Calif. judge indicates he's unlikely to reject motion by S&P to dismiss lawsuit

SANTA ANA, Calif. (AP) -- A California judge indicated Monday that he will reject a motion to dismiss a $5 billion civil fraud lawsuit against the credit ratings agency Standard & Poor's.

U.S. District Judge David Carter issued a tentative ruling, which wasn't immediately made publicly available. Carter mentioned in court about the case going forward but gave pause to his decision and said he would need some time to reflect upon it.

"I have to back up and really take a look at this," Carter said. A final decision was expected by July 15.

Both sides declined to comment after the hearing.

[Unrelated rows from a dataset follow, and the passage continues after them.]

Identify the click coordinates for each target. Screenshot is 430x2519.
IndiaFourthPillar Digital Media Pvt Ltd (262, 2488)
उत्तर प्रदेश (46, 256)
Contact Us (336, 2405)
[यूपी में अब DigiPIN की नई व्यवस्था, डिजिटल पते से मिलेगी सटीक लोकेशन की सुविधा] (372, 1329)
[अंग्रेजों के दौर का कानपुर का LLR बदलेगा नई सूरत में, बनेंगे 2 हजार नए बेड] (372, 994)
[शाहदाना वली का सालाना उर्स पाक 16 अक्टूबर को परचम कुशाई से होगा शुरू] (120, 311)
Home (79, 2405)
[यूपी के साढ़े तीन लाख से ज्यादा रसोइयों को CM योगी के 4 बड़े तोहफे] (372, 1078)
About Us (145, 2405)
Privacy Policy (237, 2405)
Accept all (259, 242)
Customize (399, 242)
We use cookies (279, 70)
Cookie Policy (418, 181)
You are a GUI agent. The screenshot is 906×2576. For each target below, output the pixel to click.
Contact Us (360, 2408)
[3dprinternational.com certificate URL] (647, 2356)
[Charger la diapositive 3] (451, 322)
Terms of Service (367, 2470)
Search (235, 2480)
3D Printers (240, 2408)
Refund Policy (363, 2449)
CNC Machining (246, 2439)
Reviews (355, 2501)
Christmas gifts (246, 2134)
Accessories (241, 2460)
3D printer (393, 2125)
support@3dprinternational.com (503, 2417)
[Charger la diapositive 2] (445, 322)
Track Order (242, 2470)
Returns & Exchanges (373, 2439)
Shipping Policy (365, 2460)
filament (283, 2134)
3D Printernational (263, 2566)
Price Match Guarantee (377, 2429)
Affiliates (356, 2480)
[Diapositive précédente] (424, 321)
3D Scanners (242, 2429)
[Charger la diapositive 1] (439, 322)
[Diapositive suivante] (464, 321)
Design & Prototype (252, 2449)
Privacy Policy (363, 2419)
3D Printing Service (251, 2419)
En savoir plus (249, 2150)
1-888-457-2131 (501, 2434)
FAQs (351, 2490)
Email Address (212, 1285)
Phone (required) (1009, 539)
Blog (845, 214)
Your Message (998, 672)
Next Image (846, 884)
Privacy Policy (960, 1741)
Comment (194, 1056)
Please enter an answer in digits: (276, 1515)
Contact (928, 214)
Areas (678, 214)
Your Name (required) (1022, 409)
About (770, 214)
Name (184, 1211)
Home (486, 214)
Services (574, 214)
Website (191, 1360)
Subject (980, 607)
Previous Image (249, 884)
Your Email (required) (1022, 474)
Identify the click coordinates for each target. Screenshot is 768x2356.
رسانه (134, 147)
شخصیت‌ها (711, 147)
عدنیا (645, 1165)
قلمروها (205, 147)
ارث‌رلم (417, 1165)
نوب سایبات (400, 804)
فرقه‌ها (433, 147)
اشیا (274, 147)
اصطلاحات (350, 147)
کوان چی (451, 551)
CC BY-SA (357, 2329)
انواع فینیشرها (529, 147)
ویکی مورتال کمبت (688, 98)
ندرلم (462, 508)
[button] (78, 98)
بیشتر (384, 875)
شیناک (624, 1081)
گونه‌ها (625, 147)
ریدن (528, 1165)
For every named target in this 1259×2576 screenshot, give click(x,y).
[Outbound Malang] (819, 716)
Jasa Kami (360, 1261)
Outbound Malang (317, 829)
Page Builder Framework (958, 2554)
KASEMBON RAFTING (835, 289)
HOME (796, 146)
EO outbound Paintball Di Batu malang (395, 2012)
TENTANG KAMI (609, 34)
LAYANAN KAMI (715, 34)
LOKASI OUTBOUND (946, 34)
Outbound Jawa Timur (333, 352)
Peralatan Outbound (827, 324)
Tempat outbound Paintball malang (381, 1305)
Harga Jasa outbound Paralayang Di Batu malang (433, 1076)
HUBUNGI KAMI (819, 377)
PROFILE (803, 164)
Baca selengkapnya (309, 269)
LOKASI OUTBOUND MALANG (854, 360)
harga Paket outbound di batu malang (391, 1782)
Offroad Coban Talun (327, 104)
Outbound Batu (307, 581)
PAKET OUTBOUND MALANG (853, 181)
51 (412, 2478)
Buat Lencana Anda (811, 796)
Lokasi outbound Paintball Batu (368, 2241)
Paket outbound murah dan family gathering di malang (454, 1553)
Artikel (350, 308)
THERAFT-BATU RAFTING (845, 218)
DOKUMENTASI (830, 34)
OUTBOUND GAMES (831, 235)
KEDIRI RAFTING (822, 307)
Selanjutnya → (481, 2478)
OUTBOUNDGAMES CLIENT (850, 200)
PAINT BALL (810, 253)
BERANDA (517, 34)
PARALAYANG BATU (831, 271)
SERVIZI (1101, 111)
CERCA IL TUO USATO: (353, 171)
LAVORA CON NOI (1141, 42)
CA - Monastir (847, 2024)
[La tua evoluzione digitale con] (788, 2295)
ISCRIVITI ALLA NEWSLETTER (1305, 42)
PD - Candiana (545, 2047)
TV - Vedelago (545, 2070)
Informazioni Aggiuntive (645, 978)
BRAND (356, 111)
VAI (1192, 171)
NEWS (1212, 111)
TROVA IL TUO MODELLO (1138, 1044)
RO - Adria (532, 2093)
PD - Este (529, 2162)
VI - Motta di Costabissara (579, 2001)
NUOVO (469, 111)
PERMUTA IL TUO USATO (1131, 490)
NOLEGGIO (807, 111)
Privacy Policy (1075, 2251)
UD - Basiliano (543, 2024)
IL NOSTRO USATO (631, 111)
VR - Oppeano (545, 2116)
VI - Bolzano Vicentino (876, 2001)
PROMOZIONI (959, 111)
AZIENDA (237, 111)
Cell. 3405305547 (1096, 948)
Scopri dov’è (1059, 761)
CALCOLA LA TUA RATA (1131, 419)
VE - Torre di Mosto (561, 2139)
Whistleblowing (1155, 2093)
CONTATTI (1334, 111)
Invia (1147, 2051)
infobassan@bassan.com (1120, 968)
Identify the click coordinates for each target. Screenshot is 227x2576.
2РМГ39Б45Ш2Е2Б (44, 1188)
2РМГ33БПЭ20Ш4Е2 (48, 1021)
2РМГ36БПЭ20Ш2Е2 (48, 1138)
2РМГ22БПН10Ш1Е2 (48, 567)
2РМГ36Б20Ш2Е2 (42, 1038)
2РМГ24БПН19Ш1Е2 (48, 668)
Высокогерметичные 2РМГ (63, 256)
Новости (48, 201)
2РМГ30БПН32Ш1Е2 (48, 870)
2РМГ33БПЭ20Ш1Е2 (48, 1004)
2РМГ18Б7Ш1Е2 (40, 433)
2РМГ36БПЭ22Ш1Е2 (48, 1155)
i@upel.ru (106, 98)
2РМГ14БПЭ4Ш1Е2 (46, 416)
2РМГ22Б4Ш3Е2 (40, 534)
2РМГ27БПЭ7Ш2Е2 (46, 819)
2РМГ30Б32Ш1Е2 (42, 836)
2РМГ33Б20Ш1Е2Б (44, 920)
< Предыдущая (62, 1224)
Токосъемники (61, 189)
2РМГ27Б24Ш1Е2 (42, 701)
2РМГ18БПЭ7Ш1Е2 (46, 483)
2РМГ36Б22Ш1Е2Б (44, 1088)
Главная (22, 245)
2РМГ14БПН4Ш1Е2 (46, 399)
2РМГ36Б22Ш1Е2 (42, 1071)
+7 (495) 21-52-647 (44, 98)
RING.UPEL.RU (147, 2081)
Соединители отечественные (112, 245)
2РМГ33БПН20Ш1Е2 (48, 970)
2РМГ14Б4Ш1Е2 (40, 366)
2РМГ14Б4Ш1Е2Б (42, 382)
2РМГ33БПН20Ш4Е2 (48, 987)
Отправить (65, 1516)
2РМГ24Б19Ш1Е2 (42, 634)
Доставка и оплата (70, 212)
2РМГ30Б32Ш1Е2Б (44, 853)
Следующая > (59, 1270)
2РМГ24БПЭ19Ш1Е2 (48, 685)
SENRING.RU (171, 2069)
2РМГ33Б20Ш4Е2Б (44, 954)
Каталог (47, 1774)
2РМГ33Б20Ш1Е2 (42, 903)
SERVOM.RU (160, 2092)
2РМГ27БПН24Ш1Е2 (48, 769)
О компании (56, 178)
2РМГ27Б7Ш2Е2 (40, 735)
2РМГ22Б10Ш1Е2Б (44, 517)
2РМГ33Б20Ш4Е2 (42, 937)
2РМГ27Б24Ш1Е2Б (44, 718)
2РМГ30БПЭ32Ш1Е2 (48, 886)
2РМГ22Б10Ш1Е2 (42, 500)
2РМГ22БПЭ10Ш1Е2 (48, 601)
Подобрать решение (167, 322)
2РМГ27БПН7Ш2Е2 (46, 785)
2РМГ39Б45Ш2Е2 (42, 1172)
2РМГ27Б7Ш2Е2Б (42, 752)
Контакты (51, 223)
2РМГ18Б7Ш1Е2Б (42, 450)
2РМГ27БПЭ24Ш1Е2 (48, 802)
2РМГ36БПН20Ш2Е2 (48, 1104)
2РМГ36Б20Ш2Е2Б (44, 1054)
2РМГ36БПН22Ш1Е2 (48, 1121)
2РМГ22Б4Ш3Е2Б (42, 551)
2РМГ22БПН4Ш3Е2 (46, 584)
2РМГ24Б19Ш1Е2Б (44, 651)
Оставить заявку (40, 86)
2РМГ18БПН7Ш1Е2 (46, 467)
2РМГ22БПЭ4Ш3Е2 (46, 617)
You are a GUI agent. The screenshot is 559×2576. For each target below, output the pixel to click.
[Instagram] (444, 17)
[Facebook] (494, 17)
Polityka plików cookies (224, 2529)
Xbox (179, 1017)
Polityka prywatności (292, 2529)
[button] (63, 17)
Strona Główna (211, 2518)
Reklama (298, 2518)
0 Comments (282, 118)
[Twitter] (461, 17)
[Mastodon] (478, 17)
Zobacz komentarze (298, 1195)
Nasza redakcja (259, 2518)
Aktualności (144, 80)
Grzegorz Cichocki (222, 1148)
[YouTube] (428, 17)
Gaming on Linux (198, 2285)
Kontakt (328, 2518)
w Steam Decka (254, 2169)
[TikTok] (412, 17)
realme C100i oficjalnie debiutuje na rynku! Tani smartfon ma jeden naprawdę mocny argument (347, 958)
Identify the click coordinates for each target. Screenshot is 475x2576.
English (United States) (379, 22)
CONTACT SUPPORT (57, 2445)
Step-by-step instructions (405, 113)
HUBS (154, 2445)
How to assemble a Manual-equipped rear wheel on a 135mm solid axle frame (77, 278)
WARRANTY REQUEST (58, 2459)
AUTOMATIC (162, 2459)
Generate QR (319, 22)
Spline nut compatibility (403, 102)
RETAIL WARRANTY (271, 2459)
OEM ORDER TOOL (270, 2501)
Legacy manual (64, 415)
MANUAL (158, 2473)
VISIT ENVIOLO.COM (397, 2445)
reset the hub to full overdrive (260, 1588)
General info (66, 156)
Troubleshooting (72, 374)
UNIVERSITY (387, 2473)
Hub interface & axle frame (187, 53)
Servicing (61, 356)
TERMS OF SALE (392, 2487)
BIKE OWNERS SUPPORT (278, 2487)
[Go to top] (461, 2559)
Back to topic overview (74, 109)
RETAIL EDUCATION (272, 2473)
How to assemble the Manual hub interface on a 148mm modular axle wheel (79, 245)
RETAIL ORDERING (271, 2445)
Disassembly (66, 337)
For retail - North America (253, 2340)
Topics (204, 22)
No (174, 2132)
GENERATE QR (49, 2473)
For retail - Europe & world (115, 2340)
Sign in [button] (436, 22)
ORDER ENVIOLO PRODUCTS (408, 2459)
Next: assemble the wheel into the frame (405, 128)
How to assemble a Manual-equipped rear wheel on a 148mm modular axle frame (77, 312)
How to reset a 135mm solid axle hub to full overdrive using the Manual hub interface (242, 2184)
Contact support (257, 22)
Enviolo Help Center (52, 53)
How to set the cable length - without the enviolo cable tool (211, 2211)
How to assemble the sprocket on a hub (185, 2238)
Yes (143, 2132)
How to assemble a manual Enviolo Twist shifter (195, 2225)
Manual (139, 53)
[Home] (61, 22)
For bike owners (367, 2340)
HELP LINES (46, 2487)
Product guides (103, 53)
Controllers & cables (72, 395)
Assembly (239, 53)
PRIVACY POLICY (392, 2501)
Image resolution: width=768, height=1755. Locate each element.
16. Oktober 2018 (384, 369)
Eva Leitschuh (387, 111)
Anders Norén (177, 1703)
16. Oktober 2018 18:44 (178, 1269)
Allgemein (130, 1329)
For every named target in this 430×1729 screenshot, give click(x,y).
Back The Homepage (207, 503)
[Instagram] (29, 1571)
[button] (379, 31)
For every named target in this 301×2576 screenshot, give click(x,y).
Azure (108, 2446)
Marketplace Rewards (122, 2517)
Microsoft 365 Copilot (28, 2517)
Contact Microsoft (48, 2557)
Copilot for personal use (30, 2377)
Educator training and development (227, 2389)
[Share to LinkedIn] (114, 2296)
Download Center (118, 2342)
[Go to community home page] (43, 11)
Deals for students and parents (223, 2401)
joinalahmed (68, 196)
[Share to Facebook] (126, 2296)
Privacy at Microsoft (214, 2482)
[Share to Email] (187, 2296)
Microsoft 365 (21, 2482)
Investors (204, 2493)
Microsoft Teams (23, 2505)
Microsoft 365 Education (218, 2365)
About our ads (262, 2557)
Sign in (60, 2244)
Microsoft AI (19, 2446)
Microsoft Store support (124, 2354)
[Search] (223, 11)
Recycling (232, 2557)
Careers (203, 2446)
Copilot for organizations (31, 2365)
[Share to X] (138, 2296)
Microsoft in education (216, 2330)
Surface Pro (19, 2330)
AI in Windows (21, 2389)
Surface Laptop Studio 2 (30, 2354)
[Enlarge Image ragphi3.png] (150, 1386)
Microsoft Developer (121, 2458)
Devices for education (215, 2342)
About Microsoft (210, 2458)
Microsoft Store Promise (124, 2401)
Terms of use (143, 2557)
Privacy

S&P, a unit of New York-based McGraw-Hill Cos., wants the suit filed by federal prosecutors earlier this year tossed, arguing that the lawsuit is too broad without providing enough specific examples of the alleged fraud.

"They never make the who, what, how allegations," lawyer John Keker said.

In its lawsuit, the Obama administration accused S&P of refusing to warn investors about the collapsing housing market in 2006 and inflating its ratings of risky mortgage investments. The government said S&P didn't move quickly enough to issue a mass downgrade of subprime-backed securities.

High ratings from the three major credit rating agencies made it possible for banks to sell trillions in risky investments. Some investors can buy only securities that carry high credit ratings.

The lawsuit alleges S&P recognized home prices were sinking and borrowers were having a difficult time repaying loans. But those facts weren't reflected in the ratings the agency gave to complex real-estate investments known as mortgage-backed securities and collateralized debt obligations, prosecutors said.

"They weren't doing what they said they were doing," Assistant U.S. Attorney George Cardona said of S&P.

The government said S&P didn't move quickly enough to issue a mass downgrade of subprime-backed securities. But S&P attorneys question why other agencies that issued identical ratings before one of the nation's worst financial crisis weren't sued.

"We don't understand the distinction," Keker said.

The civil case, which seeks $5 billion in penalties, is the Obama administration's most aggressive action against those who were deemed responsible for the recession, following years of criticism that the government didn't do enough.